In thermodynamics, Entropy is defined as a measure of disorder. However, I think this (http://www.quora.com/Whats-an-intuitive-way-to-understand-entropy) quora thread does a better job of explaining entropy.

*Entropy is how much information you’re missing. For example, if you want to know where I live and I tell you it’s in the United States, that’s high entropy because the US is a large country. It would still take quite a bit of information to pin it down. If instead I said I live in zipcode 21218, the entropy is lower because you have more information. The more information you have, the less entropy.*

This notion is critically important for product managers.

1entropy

Entropy with users

As a product manager, it is your goal to keep drilling & experimenting till you are satisfied that you have actionable insight. One of the mistakes product manager’s make is that they assume that they’ve understood the user’s problem (Evolution to blame again, with its pattern matching and biases because it doesn’t want to burn calories on decision making). Understanding, in very clear and specific terms, a user’s problem, and why it’s a problem is the foundation of a strong product. Good PMs will exercise user empathy and intuition about the problem, & will strive to find ways of validating their intuition.
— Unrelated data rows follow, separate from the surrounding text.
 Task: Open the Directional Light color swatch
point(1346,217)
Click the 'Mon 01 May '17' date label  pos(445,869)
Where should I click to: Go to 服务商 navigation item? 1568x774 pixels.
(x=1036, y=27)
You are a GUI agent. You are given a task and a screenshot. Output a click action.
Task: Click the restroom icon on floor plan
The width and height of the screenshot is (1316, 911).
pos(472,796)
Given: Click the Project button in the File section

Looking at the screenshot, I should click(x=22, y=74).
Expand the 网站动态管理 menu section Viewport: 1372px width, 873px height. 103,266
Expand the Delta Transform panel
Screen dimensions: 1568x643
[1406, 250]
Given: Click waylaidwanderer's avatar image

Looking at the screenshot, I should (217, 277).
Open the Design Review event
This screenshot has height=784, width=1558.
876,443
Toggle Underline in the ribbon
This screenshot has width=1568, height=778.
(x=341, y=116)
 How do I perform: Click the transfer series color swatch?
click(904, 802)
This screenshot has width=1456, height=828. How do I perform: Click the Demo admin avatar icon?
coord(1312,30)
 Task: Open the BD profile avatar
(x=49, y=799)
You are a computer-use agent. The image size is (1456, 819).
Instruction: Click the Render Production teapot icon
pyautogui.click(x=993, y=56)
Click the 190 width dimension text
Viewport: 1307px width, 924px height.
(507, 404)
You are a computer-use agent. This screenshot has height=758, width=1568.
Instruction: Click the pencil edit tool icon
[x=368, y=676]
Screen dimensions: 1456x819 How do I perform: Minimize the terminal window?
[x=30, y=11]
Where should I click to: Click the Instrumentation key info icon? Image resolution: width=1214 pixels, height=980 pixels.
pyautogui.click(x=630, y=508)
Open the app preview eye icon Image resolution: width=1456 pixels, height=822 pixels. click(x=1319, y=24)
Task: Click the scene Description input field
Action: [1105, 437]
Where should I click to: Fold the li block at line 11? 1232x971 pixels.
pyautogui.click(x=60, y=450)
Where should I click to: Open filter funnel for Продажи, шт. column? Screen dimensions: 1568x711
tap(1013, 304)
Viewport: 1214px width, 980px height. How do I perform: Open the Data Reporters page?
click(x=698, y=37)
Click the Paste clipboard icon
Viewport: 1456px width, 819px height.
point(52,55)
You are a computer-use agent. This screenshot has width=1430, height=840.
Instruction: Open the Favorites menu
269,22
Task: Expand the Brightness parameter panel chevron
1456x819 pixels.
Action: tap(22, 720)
On the flip side, after a product is built, a PM must be able to articulate very clearly the benefits of the product. Once again, entropy here will result in poor adoption, though I maintain that product adoption is primarily an outcome of inertia. That is to say, that if the market wants the product bad enough, it will suffer through your iterations & give you a chance to build the right product. The market will fight entropy for you, if its problem is real.

Entropy with stakeholders

With investors & managers, it is very important for the product manager to articulate the value the product will deliver to the business, and the user. Absent of this, every stakeholder will form their own notion of the expected value which sets the stage missed expectations and that’s a messy place to be (I’ve seen others end up there, I’ve been there).

Entropy in communication with engineers and designers results in missed opportunities to create a meaningful product, and leads to waste — & worse, running out of resources.

To fight entropy, ask questions & be specific

The best way to fight entropy when it comes to gathering insight and information, is to form hypothesis and then look for data to validate the most compelling hypothesis. A mistake PMs often make is that they look for data only when the hypothesis doesn’t pass their gut check. This can be fatal. PMs should always find data to corroborate the most obvious conclusions. With users, PMs should keep digging to learn of their problems till they can form a complete narrative of the problems without any assumptions. If there are assumptions, PMs should find a way to validate them.

Similarly, PMs should constantly ask all stakeholders what their expectations are, and if they understand why we are building a product, and how its success will be evaluated. At the same time, they should be very specific in communicating what needs to be built, and why. They should also articulate what is not in scope. In fact, a good heurestic is that the not list should be longer than the “in-scope” list.

tl;dr

Product managers need to think big, but start small to build great products. They should also strive to super specific in their communication.